Another set of vaccines will treat addiction by encouraging the immune system to trap drugs with antibodies before the drugs can reach their receptors—these include TA-CD for cocaine and NicVAX for nicotine.

In a remarkable flash of brilliance, another set of vaccines are actually inverse-vaccines—vaccines aimed at decreasing immune response to a particular antigen. Perhaps these vaccines would be better described as immune modulators. These include vaccines to treat multiple sclerosis (Bayhill Therapeutics’ BHT-3009), diabetes (Diamyd’s drug called Diamyd®), and allergies (Cytos Biotechnology’s CYT003-QbG10).

As protein and genetic engineering capabilities grow so too will the ability to control or fine-tune the immune system and use innovative means to treat and prevent disease. All these vaccines show a number of advantages over other chemical methods, namely, longer periods between doses and fewer side effects.

It’s good to be in control. Tuning the immune system to better do its job of protecting us from environmental threats while not destroying us in the process is certainly a good thing.

What’s Not to Like?

Cool, so vaccines are about to go therapeutic in a very big way, very soon. What does that have to do with childhood vaccines?
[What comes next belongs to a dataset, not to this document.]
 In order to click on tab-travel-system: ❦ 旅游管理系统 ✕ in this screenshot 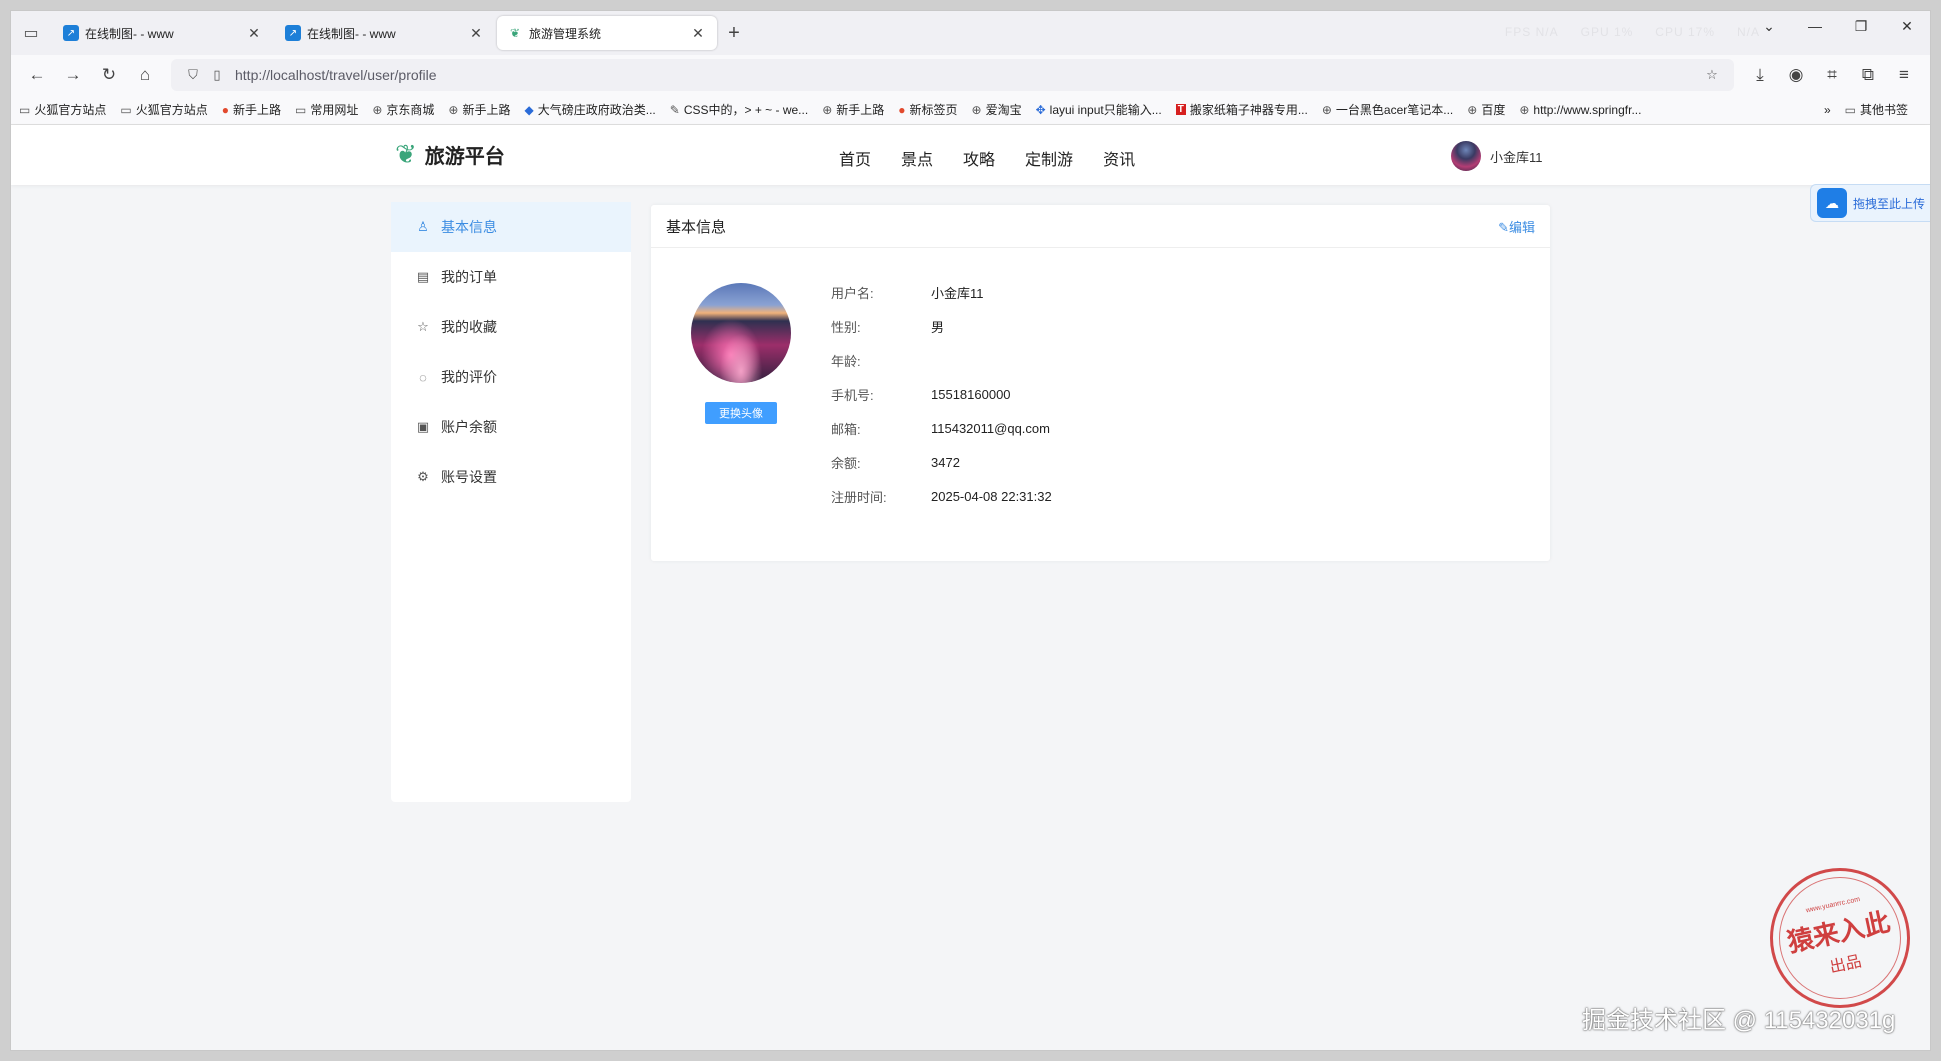, I will do `click(607, 33)`.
What’s the connection with the current SCOTUS case regarding the 1986 National Childhood Vaccine Injury Act (NCVIA)?

The NCVIA was passed in response to lawsuits that bankrupted several vaccine manufacturers. The collapse of these companies and their subsequent exit from the market resulted in serious shortages and rationing of vaccines, with a potentially devastating impact on the health of American children and an incalculable cost to society.
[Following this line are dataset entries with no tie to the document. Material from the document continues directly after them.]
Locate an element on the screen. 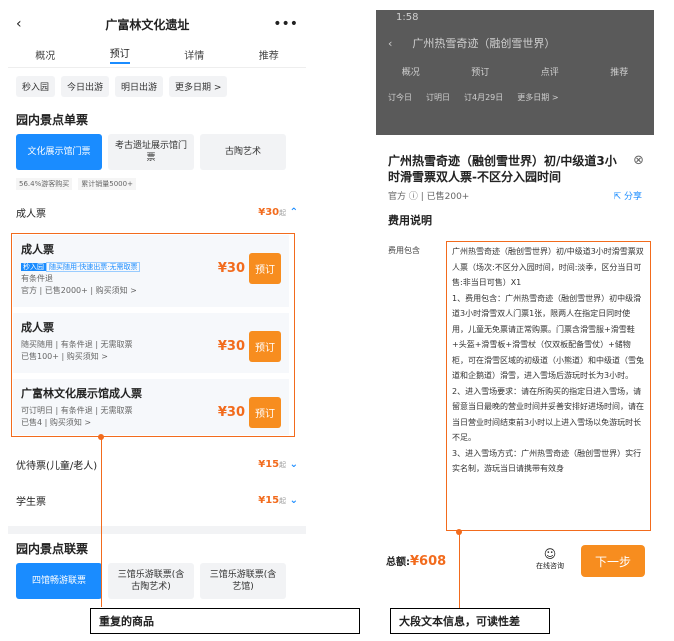 The image size is (674, 641). combo-tabs: 四馆畅游联票 三馆乐游联票(含古陶艺术) 三馆乐游联票(含艺馆) is located at coordinates (157, 581).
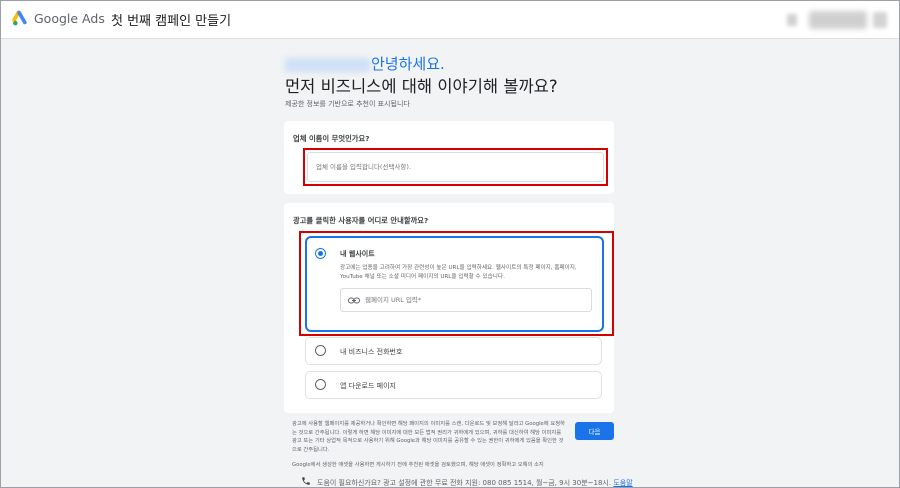  What do you see at coordinates (332, 138) in the screenshot?
I see `business-name-label: 업체 이름이 무엇인가요?` at bounding box center [332, 138].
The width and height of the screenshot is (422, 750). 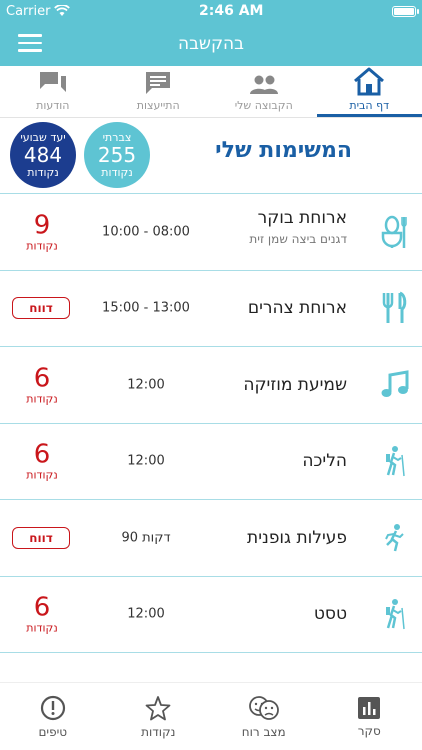 I want to click on task-title: שמיעת מוזיקה, so click(x=295, y=384).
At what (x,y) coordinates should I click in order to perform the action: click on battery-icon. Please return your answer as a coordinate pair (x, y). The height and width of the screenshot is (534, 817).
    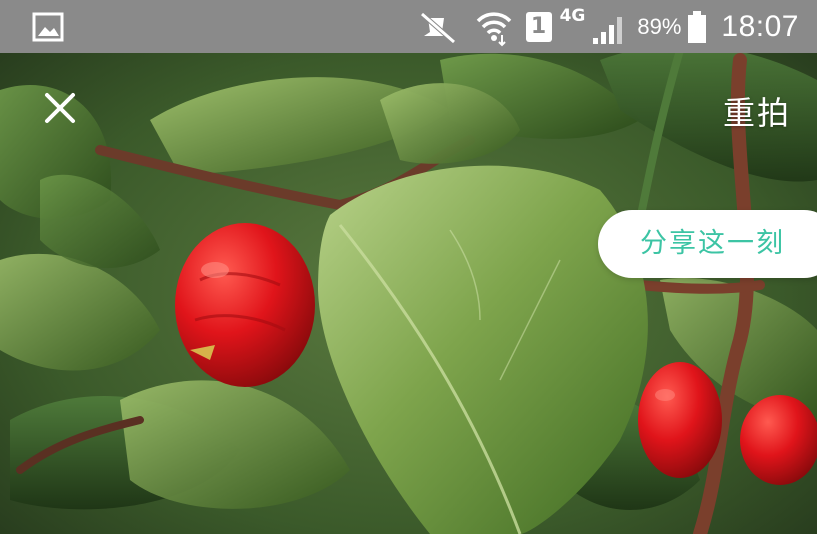
    Looking at the image, I should click on (698, 26).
Legislation was introduced to protect the vital work of the remaining childhood vaccine manufacturers and healthcare providers while also addressing (and compensating) the obvious distress of parents of children with severe medical conditions that may (or may not) have been caused by said vaccines.

Practicing Safe Selectivity

No one has suggested that therapeutic vaccines will need NCVIA-type protection. Indeed, the rabies vaccine has survived for decades without such protection. A vaccine by patients who are already sick with a serious disease has a smaller patient population and is far less likely to be randomly associated with some other coincidental event.

Some interesting questions are raised, though: Will we see parents who use vaccines to treat their diseases but refuse vaccination for their children? If the NCVIA is (partially) invalidated, will the antivaccination movement take off, and if that happens will it affect the market reception of these therapeutic vaccines as well? They are, after all, intimately linked in both mechanism and name.

Alternatively, will the wider range of therapeutic vaccines actually erode resistance to childhood vaccination, as vaccine experiences become more commonplace with parents finding treatment for their own maladies in vaccines?

Clearly, we need continued NCVIA-level protection (or better) for childhood vaccine-makers whatever the Supremes decide in the case before it. And, though they are safer and have fewer side-effects than alternative treatments, therapeutic vaccines may still need additional demonstrations of purity and safety—not for the FDA but for the public.

Thus, the question is: To be proactive in providing the proof and sensitivity that will enable an exciting new era in medicine to excel, or not to be?